Copy out all of the entries below, requests included, but add 29 to every coordinate in the answers. Omit the pictures.
* * *
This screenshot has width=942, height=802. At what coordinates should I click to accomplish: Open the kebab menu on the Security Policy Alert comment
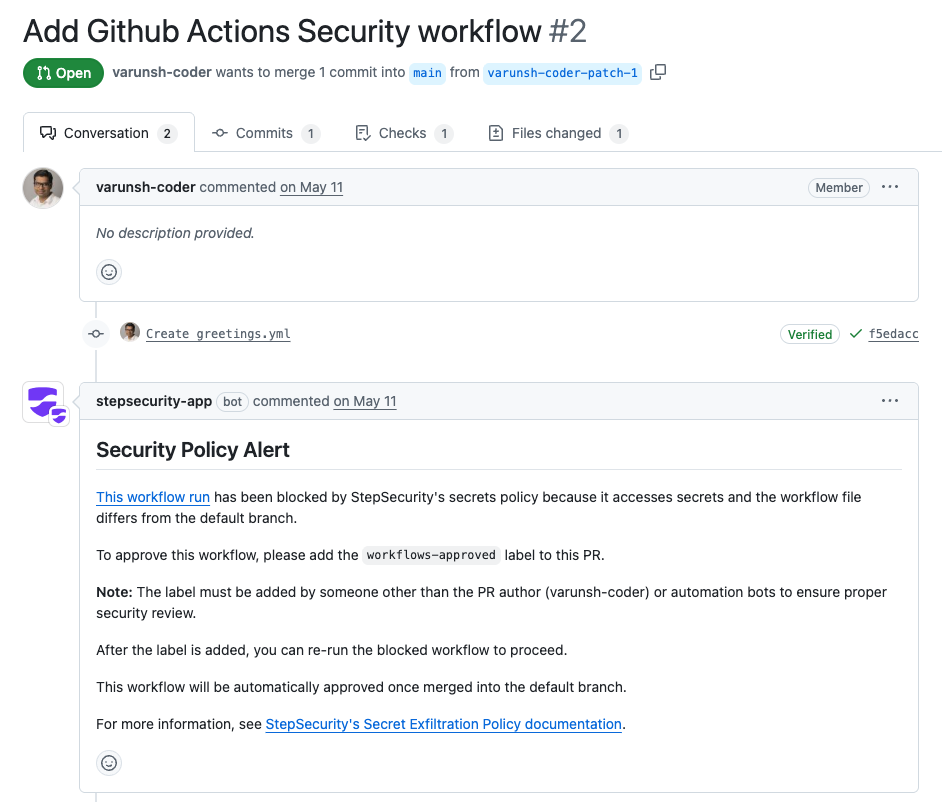pyautogui.click(x=889, y=400)
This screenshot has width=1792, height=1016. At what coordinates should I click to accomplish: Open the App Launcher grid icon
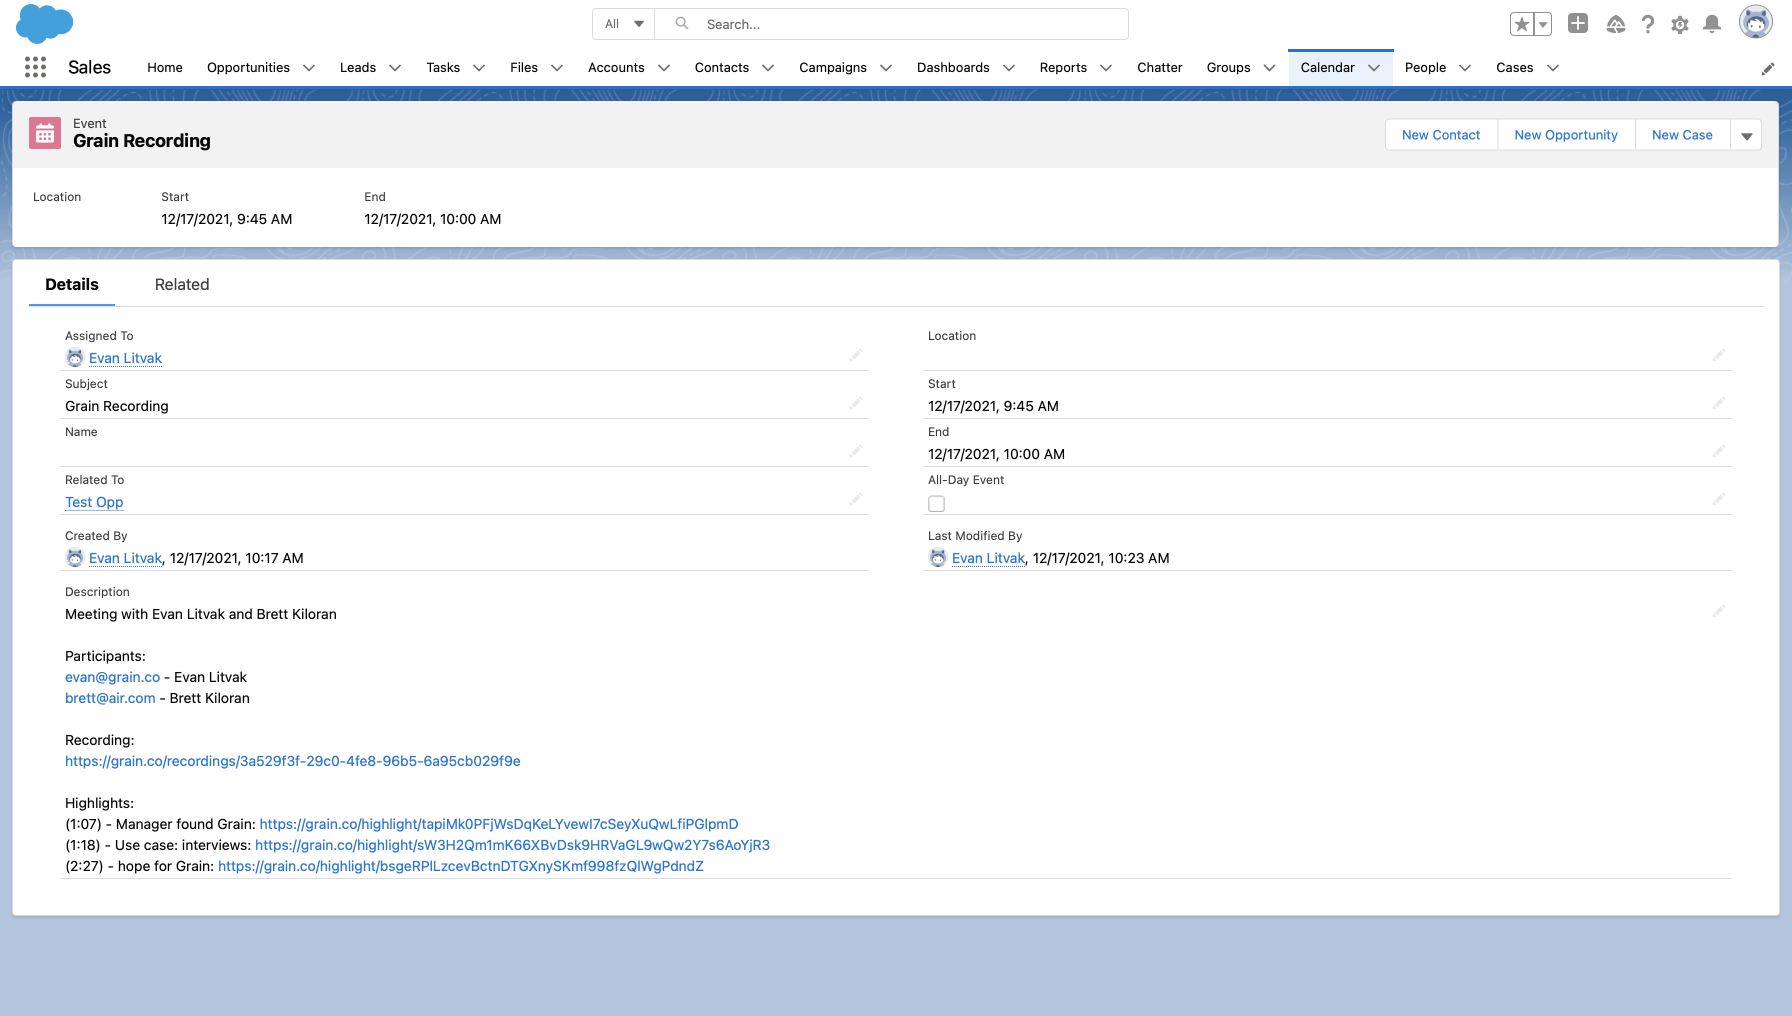(x=35, y=67)
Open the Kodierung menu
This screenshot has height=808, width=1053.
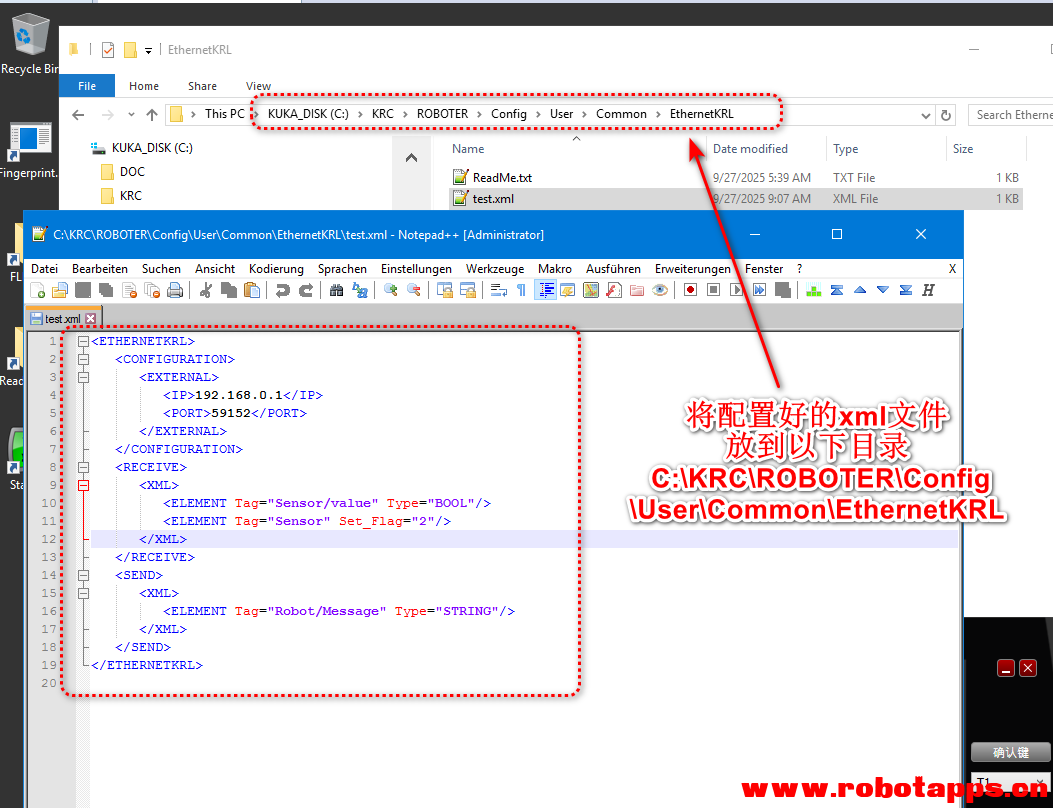pyautogui.click(x=276, y=269)
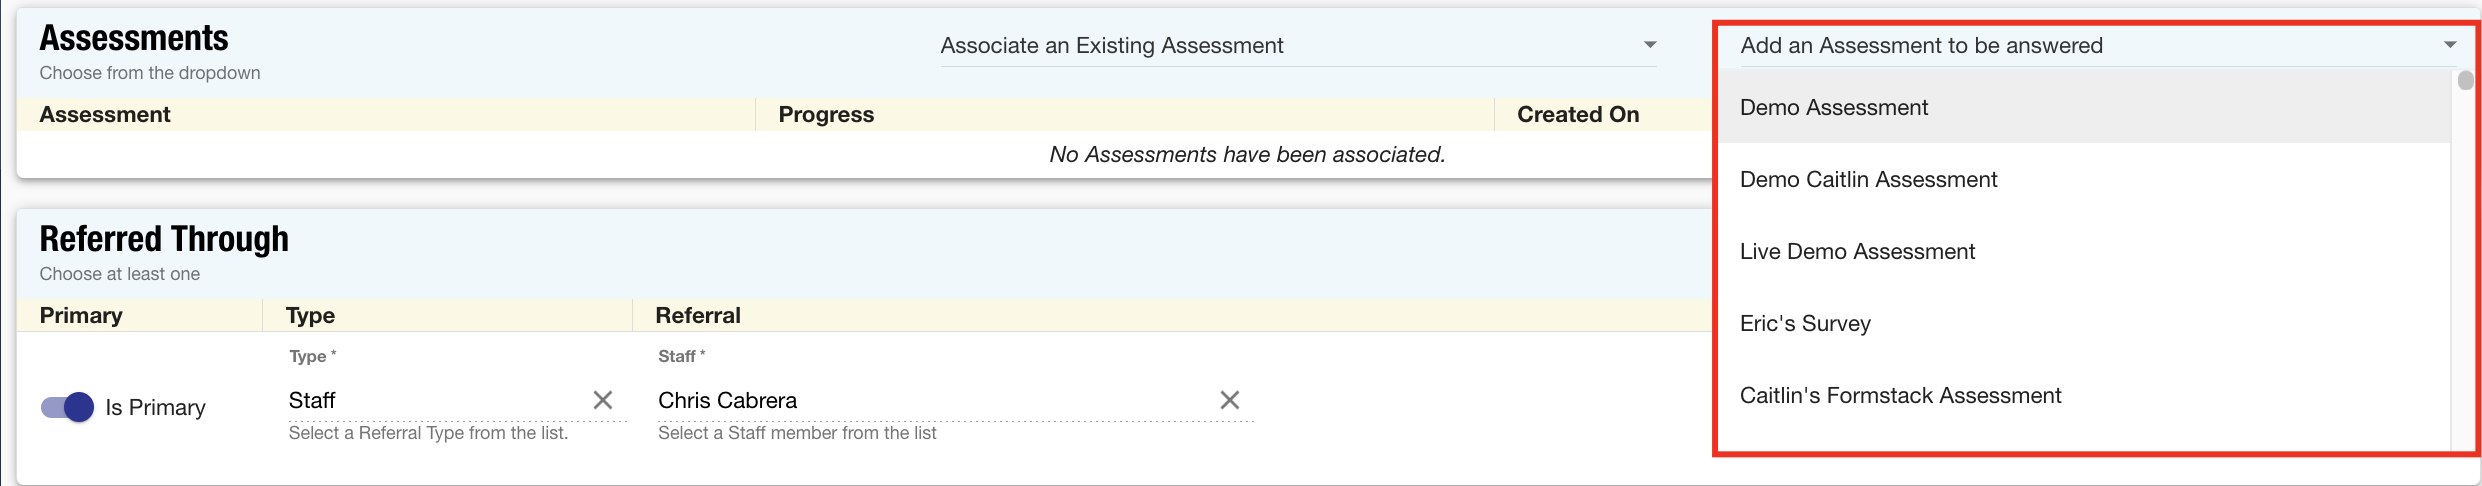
* * *
--- THE REPLY ---
This screenshot has width=942, height=802. At what coordinates should I click to accomplish: Open the kebab menu on the Security Policy Alert comment
pyautogui.click(x=918, y=429)
This screenshot has width=1792, height=1016. At what coordinates should I click to accomplish: Open the App Launcher grid icon
(x=64, y=96)
Open the Kodierung menu
This screenshot has height=808, width=1053.
pyautogui.click(x=305, y=298)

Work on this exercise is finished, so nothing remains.